((

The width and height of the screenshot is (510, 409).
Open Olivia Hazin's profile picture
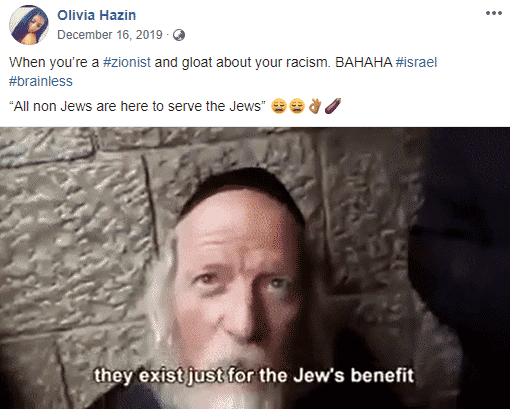click(29, 25)
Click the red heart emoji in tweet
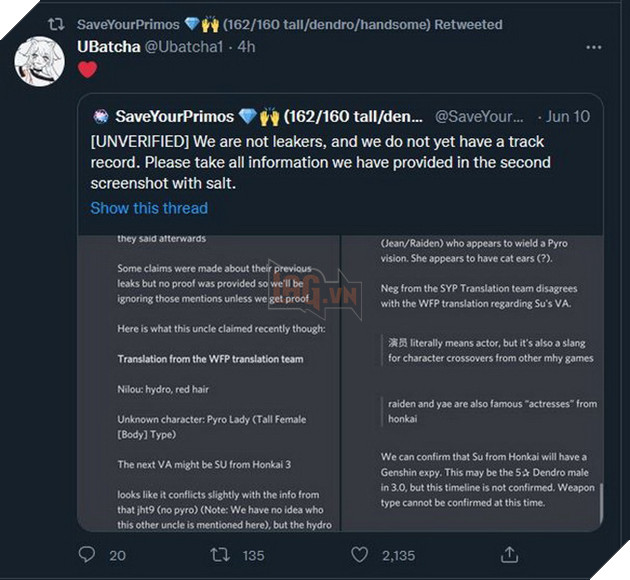 [87, 70]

))

All of the material goes into the answer exactly as it stands, except for the pictures.

• _RESPONSE TO THE EXERCISE_
The width and height of the screenshot is (510, 409).
Open Olivia Hazin's profile picture
click(29, 25)
Click the red heart emoji in tweet
 [87, 70]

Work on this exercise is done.